Our first outing was to Volterra, a medieval walled city about an hour away. My dad had rented a little van, and he was our driver. He is a hardier soul than I am; the narrow lanes, twisting turning mountain routes, blind hairpin curves with a high cliff on one side and a steep plunge on the other, and the wild passing habits of Italian drivers kept me white-knuckled the whole ride. In many of the old walled cities, tourists aren’t allowed to drive within the city walls, which seems a very reasonable idea, since these cities were definitely not built for auto traffic. So we parked down the hill and walked up a bit. Tuscany has a wonderful collection of medieval hill cities; they built on hilltops both for security and because of the threat of malaria – hilltops are relatively mosquito-free.

Etruscan Arch street in Volterra Volterra. Tuscany

view from the bell tower

By the end of the week we’d seen a wonderful handful of medieval Tuscan towns and cities, and gotten a bit used to the layout and the depth of history – but this was the first, and I was feeling so amazed by everything! The giant city walls, the city gates, the view out over rooftops, hills and farms outside, and the dark, narrow streets bordered by high walls inside the city. There’s an intimate feeling inside the city, as all the buildings are so crowded together and open windows and doors allow glimpses inside peoples’ houses and apartments.

door door door

patchwork bricks door

I got kind of stuck on photographing doors! All the arched doors and windows are so handsome, and the varied-but-same-ness was so compelling, I couldn’t stop snapping doors all day long. In many cases the doorways and windows are extra interesting because you can see how they had been built and covered over and rebuilt, so it was kind of a visual history of the building and the city. Many of the buildings had been there for hundreds and hundreds of years and had been altered and reworked but never demolished and rebuilt – so fascinating for those of us from a relatively new country where we are so quick to knock down old things and replace them with new.

We strolled around the city and saw the remains of a Roman theater, which was cool, though kind of more exciting in theory than in reality. A lot of grass and worn stones in an amphitheater shape (though it’d probably be more interesting for me if I remembered more about Roman culture & history and knew more of the context and the story of the site). I really can’t wrap my mind around how incredibly ancient this is. My entire lifetime x 50, and then some more. And before the Romans came to Volterra, the Etruscans were there first. We spent hours in the Etruscan museum there. It seemed to contain artifacts from all over the region of Tuscany (which is so named for the Etruscans; this was their core territory). Most of what remains is their elaborate tombs, with wonderful carved alabaster statues of the deceased.

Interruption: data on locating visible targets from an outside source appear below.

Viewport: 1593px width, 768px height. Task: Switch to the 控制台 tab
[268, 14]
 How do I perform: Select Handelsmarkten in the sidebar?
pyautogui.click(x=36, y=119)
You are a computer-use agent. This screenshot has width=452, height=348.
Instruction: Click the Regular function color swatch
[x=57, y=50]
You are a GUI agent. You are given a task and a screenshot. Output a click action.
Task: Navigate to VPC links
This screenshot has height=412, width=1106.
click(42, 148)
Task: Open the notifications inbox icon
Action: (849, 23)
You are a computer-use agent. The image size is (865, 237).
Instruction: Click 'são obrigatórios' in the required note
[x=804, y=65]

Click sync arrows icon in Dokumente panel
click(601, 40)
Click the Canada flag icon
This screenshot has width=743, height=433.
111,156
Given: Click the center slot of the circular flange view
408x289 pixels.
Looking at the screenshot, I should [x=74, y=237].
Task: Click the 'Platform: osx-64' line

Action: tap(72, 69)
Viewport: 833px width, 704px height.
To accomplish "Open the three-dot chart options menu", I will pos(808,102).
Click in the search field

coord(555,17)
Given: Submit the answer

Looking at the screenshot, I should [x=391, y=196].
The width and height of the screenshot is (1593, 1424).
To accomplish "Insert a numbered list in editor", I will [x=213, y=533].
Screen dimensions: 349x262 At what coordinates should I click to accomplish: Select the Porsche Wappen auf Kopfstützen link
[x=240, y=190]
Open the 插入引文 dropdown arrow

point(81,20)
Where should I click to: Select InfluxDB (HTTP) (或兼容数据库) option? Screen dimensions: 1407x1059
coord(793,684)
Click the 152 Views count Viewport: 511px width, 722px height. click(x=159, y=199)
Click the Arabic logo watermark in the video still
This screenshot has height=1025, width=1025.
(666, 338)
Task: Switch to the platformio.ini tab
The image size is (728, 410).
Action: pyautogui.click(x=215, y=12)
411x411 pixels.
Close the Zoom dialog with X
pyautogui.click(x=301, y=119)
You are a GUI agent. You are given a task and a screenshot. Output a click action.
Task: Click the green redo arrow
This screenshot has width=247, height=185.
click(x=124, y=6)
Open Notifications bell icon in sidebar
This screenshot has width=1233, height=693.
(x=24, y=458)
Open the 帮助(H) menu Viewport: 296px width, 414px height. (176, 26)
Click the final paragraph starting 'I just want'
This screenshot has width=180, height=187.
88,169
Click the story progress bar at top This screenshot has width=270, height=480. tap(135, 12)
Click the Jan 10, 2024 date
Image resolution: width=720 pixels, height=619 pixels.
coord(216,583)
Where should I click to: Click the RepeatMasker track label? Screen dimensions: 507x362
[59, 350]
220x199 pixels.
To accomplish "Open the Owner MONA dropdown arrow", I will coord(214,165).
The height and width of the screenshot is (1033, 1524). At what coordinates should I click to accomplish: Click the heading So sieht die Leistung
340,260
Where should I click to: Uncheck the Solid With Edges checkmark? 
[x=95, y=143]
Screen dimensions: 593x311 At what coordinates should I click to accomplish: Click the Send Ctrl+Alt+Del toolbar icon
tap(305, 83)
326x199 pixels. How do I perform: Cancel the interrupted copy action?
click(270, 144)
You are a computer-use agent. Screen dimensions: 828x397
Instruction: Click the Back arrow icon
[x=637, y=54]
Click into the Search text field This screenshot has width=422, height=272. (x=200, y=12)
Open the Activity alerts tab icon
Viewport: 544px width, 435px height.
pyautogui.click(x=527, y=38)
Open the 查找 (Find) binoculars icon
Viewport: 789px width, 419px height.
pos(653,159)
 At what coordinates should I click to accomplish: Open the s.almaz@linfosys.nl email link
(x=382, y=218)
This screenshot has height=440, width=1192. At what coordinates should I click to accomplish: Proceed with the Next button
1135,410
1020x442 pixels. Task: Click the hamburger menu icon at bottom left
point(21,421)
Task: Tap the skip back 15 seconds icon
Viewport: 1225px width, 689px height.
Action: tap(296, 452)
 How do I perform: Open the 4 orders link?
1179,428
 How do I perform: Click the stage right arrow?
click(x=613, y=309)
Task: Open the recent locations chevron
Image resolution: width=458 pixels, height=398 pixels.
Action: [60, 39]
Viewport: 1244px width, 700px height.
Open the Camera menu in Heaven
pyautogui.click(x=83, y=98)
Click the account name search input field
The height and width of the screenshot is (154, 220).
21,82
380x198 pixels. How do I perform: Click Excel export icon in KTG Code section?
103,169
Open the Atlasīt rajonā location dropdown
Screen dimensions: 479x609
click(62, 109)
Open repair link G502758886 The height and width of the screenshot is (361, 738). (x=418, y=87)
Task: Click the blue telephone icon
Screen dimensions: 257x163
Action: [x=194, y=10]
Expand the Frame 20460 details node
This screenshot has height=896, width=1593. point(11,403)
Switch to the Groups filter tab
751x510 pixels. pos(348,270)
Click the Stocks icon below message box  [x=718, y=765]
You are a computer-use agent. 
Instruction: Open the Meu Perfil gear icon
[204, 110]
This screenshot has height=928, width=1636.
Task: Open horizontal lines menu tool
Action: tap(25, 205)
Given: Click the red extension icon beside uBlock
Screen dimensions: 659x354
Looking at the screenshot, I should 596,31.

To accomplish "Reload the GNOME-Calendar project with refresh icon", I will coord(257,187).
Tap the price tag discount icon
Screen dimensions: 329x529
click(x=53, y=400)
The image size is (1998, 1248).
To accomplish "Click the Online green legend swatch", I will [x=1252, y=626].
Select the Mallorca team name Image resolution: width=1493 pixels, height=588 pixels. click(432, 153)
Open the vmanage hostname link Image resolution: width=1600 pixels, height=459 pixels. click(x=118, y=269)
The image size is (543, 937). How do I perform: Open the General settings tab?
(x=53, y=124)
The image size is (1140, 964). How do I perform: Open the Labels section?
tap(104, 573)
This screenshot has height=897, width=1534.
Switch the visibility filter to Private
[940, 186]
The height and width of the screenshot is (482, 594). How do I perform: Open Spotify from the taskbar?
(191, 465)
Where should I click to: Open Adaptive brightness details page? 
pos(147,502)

Etruscan funerary urn fancy lady

Etruscan museum, Volterra. Etruscan burial urns

Some folks stopped for a rest in the city square, but my sisters and I went on to see one more sight, the Palazzo dei Priori, the city hall of Volterra. It’s wonderfully ornate inside, it looks like a museum but it’s where they still conduct the city business. The walls and arching ceilings are covered in intricately patterned frescoes and lit by amazing black, dragon-shaped wall sconces. One of the fresco details was a shield with an illustration of the local wild boars, the same ones that we glimpsed in the woods by our farmhouse.

Palazzo dei Priori frescoes

The building has a bell tower, and after climbing a few flights of stairs we were able to head up into the bell tower and climb some more stairs (very steep and narrow, with open treads) up and up, then squeeze past the great old bell itself! and then, turning sideways to get up the last and skinniest set of stairs, we were rewarded with views across the whole city and all the towns and countryside and mountains beyond. It felt like a bit of an adventure just getting up in the bell tower and then the view of the rooftops was such a delight. I could’ve stayed there looking out all afternoon. But, according the signs, visitors have to hurry down from the bell tower before the bell rings again, which it does every 15 minutes! I’m sure if we’d been anywhere near that bell when it rang, it would’ve deafened us and probably knocked us right back down all those steps.

view from the bell tower view from the bell tower

view from the bell tower
view from the bell tower, across the rooftops of Volterra

On the way back, we stopped to perch for a minute on the city wall and look out across the land below.